Strange how the White House decides which countries are "friends" and which are not. What exactly are the criteria?
posted by nofundy (21 comments total)
 
¿Porque el presidente Bush se gusta la coca y Colombia tiene la mejor coca?
posted by birdherder at 5:45 AM on February 28, 2006


Yo creo que si, hombre, pero la verdad es que este FPP me esta comiendo el coco!!!
posted by Wilder at 5:48 AM on February 28, 2006


I think the criteria are as follows:

Add {x} points for each criteria.
- Do they have lovely, lovely oil {70 points}
- Are they in danger of becoming communists {30 points}
- Are they already communists {-50}
- Are they Christian {+10}
- Are they not Muslim {+20}
- Are they trying to develop the bomb {-80}
- Have they already got the bomb {+60}
- Are they surrounded by Muslim countries. {+60)
- Are they a Muslim Country {-60}
- Subjugated under Sharia Law {+20}
- Will they supply drugs to our lawyers and stockbrokers. {20 points}
- Will they also supply drugs to our minorities. {-20 points}
- Will being a friend with this country completely fuck up world stability in 20 years. {+100}
posted by seanyboy at 5:49 AM on February 28, 2006


That's only a rough draft, but you get the idea.
posted by seanyboy at 5:49 AM on February 28, 2006


I think seanboy's figured it out. And it only took a couple comments. And I don't think it's any secret the US has a hard on for the most shit governments in the world. That's how they like to roll, gangstarrs that they are.
posted by chunking express at 6:10 AM on February 28, 2006


They change the laws to suite their cause.
posted by LowDog at 6:15 AM on February 28, 2006


I’m writing, my wife is talking. She is a Colombian from Ocana on the Venezuelan border who grew up in Baranquilla, the capital of Magdalena province. She is amused at the naivity of the reporter. These villages are dusty little pueblos in the middle of nowhere and when a politicion turns up and throws money around for free aguadiente and beer everyone turns out; afterall there aren’t too many fiestas in the dusty middle of nowhere paid for by someone else. As to politics what do the poor people know about politics. What do they care?
The mayor and the latifundia – landowners, - they do politics, the poor try to scratch a living or leave. Before the narcos and the paramilitaries it was the Liberal party and the Conservatives, People were shot or cut to pieces for supporting the wrong faction. Always have been, always will be like that until education takes a hold.
These small rural villages are dirt poor – the city is a long way off. They are almost feudal. Education is very basic. The intelligent and the educated get out and don’t go back. The politician talks about roads just like the last election – he doesn’t talk much about schools or education. The night falls and the paramilitaries take over the area. A knock on the door and an explanation by a man win a mask with a gun. You know who to vote for if you want to live, if you want your wife and kids to live.
Life is cheap $300 will get someone killed in Cali. Politicians are venial.
Of course the paramilitaries are in politics, when haven’t they been. Magdalena has always been in the hands of the right wing paramilitaries. All three paramilitary groups, left and right are trying to control parts of the Cocaine trade. This equals money equals power. And so it goes on.
But as every Colombian has always reminded me “ If the gringos didn’t want coca – the Colombians wouldn’t be growing it". What a shame; its a beautiful country.
posted by adamvasco at 6:31 AM on February 28, 2006


nofundy: No offense, but what the fuck are you talking about? I'm all for Chaves, but how can you compare the elected president to illegal paramilitaries?

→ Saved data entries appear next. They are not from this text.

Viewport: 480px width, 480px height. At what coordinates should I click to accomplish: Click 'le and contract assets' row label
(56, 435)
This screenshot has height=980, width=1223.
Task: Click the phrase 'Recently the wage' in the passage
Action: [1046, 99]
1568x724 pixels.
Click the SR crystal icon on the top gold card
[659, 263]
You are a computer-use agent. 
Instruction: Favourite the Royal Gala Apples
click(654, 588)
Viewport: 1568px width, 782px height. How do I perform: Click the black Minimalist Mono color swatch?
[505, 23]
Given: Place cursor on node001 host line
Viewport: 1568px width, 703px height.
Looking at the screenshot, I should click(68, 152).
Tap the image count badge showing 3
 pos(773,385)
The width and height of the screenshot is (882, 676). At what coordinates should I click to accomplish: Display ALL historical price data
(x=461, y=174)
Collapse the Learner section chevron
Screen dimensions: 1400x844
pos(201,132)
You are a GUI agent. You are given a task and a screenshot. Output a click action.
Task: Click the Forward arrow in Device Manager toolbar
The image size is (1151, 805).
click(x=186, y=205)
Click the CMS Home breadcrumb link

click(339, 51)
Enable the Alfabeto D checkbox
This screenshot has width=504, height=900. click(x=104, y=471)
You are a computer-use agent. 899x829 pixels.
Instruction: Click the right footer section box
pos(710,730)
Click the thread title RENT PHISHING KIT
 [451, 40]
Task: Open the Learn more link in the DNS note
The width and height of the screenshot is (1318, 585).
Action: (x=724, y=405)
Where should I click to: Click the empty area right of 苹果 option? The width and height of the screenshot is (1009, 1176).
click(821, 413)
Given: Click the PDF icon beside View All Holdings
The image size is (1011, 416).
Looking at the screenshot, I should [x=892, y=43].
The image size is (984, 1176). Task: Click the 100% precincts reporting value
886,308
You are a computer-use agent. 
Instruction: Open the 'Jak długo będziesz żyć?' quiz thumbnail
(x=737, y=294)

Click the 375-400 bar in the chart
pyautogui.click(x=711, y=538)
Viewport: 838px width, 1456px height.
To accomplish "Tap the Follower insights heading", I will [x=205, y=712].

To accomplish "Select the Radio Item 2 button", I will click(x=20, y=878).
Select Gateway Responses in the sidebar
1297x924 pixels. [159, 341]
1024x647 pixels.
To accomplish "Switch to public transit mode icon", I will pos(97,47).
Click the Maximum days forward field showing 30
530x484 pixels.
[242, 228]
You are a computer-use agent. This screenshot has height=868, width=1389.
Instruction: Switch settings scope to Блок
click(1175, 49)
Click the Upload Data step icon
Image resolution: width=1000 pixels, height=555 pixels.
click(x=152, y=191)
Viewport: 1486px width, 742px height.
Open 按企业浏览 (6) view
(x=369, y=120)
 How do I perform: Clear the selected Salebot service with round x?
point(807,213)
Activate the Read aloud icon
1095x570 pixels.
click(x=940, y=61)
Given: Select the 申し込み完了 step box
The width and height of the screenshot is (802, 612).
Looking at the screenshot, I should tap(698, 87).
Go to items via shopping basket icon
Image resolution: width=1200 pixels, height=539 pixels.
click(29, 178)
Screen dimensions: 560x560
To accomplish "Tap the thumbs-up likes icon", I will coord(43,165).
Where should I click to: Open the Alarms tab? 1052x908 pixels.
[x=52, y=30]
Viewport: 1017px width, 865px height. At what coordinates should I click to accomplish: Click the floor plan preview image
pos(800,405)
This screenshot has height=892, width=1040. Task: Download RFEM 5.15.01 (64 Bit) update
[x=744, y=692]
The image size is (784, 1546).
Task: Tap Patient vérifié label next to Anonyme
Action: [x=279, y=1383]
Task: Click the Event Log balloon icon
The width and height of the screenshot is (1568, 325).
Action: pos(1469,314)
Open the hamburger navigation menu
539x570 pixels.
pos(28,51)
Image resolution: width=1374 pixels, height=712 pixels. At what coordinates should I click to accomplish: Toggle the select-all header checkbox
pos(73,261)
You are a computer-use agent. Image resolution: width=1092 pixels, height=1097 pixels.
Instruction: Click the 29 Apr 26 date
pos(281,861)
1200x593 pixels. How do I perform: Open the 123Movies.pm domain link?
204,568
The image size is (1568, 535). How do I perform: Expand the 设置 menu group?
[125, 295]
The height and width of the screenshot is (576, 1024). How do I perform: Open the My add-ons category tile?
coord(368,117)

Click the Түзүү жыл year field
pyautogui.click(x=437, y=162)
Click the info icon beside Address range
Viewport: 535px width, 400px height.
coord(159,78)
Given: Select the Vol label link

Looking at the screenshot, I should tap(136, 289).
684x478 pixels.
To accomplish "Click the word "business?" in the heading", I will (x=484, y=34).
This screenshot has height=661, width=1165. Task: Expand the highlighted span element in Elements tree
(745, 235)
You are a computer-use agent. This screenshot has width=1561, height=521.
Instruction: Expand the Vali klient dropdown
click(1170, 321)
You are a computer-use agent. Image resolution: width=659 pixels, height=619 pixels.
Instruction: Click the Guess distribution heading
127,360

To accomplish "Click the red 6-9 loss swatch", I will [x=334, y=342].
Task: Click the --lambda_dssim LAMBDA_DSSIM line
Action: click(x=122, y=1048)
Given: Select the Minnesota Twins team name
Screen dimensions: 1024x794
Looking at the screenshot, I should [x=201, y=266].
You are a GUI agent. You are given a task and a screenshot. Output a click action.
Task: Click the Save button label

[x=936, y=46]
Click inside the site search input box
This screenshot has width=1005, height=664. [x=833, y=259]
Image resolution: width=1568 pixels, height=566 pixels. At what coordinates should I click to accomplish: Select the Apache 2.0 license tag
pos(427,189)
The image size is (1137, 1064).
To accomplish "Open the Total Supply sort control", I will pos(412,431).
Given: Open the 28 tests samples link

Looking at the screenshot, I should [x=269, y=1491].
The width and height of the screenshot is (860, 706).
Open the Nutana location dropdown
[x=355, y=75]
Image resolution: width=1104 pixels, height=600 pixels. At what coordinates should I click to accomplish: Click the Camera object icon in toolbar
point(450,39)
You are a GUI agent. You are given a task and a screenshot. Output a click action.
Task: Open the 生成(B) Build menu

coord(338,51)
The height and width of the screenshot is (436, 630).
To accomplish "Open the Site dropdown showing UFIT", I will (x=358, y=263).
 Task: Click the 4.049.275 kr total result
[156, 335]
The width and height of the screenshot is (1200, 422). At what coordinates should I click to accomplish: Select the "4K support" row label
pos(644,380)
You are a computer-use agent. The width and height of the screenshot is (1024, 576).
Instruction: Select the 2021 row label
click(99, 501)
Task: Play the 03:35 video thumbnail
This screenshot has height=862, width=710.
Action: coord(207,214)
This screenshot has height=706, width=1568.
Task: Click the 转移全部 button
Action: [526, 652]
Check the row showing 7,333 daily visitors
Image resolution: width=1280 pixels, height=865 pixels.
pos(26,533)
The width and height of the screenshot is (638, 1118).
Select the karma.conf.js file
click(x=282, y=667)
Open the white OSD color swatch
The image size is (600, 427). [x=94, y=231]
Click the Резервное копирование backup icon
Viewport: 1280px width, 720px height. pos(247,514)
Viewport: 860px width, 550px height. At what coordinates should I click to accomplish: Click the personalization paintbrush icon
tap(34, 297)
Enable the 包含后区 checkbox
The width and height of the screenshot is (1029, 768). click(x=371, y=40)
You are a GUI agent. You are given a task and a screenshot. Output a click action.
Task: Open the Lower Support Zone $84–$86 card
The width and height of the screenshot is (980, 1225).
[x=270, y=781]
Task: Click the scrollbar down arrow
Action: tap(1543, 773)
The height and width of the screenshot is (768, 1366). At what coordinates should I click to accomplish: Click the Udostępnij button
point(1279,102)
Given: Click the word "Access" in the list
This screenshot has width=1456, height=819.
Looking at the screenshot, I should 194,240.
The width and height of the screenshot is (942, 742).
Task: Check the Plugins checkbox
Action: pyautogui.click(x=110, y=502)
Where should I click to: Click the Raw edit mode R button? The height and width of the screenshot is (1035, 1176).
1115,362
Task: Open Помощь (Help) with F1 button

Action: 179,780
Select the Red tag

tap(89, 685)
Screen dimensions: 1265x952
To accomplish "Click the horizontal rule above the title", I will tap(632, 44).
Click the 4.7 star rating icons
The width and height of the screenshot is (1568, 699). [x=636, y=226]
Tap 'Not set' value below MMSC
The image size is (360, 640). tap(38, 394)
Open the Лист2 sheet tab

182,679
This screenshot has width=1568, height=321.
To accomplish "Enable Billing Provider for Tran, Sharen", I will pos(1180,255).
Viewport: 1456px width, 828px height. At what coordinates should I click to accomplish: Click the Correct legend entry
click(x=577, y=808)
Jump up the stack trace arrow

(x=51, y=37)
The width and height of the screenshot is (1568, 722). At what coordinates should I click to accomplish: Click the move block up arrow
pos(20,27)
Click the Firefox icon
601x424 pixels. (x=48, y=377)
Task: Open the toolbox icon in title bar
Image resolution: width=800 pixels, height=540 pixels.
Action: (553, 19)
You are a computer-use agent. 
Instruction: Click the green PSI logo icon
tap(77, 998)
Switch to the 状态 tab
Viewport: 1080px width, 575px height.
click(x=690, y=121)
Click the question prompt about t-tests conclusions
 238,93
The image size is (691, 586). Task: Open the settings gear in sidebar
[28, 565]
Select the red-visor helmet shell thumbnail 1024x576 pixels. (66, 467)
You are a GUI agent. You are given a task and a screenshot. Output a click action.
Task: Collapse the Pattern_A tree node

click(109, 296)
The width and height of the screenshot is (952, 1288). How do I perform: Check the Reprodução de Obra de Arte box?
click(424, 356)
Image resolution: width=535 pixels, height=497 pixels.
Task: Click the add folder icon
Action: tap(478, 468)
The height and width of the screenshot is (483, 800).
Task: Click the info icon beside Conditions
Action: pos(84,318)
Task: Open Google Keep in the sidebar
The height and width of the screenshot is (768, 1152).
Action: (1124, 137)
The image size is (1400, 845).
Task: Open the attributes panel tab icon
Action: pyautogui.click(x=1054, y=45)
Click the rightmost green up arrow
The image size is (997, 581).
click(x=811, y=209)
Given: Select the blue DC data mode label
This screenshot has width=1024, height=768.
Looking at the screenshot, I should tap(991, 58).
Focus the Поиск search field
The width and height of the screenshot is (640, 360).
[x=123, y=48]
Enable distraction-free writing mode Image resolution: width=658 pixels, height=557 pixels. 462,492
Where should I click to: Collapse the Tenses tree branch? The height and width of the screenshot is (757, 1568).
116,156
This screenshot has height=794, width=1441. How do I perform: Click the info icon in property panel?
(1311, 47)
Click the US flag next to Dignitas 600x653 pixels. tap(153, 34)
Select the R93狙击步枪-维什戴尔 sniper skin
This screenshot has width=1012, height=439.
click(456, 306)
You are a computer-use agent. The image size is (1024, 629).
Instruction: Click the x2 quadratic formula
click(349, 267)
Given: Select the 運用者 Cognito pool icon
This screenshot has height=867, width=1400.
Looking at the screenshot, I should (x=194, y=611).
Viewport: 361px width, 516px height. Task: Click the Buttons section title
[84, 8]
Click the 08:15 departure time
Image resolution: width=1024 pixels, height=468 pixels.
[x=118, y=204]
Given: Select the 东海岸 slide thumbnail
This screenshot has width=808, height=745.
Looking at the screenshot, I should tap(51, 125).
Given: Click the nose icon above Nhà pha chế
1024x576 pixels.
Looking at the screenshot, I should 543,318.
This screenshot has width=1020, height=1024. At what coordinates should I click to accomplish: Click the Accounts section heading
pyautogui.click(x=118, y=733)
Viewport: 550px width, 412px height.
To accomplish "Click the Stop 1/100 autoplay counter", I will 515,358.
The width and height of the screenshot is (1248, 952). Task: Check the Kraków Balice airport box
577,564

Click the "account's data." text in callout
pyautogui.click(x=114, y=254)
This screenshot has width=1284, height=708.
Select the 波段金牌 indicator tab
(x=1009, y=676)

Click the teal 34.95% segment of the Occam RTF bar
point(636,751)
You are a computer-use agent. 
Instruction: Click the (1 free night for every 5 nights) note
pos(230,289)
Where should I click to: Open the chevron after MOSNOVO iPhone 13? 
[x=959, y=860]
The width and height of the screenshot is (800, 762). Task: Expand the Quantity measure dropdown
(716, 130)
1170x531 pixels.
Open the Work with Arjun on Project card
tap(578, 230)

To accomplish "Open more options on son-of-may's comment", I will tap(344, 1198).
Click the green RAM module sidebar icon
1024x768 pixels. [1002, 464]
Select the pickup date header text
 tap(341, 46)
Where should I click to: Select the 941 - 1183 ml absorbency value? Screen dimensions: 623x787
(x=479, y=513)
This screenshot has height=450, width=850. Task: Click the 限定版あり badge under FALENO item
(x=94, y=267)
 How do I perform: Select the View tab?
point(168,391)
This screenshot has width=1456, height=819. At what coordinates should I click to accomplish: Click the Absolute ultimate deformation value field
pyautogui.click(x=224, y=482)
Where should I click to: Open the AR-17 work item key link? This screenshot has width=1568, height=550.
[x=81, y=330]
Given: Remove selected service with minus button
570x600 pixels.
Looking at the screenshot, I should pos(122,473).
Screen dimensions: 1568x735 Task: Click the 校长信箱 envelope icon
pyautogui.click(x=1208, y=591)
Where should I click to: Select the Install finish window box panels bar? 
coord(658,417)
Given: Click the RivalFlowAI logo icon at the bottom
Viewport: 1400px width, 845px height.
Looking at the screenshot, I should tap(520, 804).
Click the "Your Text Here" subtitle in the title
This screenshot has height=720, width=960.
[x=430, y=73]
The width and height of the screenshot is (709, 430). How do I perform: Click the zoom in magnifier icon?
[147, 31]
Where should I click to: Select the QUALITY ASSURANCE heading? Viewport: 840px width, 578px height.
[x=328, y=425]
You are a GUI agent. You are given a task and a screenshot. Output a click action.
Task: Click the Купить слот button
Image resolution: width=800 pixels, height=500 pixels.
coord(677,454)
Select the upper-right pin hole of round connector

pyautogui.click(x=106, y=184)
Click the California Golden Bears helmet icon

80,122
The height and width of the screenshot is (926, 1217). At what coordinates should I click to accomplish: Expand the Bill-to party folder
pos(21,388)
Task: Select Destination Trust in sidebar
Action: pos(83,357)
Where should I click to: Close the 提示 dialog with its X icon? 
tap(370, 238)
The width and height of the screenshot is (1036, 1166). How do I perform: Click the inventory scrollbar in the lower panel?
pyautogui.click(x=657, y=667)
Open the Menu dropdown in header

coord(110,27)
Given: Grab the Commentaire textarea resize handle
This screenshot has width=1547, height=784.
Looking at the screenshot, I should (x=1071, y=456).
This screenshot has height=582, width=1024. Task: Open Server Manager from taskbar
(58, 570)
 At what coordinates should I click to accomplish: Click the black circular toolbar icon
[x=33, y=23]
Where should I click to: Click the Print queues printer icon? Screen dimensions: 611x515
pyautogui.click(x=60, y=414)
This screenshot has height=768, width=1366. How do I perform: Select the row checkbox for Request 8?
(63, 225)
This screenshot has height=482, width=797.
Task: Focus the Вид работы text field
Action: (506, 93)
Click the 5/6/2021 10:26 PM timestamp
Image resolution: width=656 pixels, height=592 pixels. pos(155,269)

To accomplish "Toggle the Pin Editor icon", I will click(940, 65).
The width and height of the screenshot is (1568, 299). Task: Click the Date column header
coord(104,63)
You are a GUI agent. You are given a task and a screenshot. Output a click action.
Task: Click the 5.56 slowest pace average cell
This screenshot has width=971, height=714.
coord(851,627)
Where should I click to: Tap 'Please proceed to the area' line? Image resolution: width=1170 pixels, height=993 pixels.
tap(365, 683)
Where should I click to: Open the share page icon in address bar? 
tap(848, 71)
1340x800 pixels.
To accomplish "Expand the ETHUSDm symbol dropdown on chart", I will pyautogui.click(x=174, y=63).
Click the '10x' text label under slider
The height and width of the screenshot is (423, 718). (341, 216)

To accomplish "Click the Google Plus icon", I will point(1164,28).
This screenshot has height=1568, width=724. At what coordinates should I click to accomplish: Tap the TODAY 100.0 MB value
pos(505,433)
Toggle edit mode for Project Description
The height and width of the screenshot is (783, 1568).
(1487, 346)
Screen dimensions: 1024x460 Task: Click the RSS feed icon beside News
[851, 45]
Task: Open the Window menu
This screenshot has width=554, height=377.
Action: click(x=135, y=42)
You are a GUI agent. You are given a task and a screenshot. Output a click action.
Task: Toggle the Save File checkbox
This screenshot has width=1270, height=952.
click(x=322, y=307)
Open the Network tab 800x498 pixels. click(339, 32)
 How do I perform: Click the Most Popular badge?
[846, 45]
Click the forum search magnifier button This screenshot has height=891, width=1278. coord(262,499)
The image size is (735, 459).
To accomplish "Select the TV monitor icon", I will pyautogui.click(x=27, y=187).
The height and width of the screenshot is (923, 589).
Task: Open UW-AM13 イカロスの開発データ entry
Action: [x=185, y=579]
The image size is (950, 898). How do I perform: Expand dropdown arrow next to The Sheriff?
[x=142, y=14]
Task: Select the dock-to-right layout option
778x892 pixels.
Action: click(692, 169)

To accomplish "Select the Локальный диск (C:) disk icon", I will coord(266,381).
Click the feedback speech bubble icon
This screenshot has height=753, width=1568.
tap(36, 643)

That's like the difference between Iran and Pakistan. Both have crazy fundies, but only in one do they have total power...
posted by delmoi at 6:58 AM on February 28, 2006


if you're a Muslim country surrounded by Muslim countries, your score is 0?
posted by j-urb at 7:00 AM on February 28, 2006


Unless you have the Sharia Law. Then it's +20 for you. You lucky people you.

I could go on with these and I missed out some obvious rules.
- Is your country based in Africa {-100}
is the one I really wish I'd remembered.
posted by seanyboy at 7:42 AM on February 28, 2006


Salon is re-publishing [content barrier, next link is free] a recent TomsDispatch interview with Mark Danner, under the Salon sub-title "When Facts Fail." Danner, a professor at the Graduate School of Journalism at the University of California, Berkeley, has reported on many stories of torture and official U.S. complicity in immoral and illegal actions, from El Salvador to Haiti, and in the last several years, has made 3 extended trips to Iraq, recently publishing Torture and Truth: America, Abu Ghraib and the War on Terror.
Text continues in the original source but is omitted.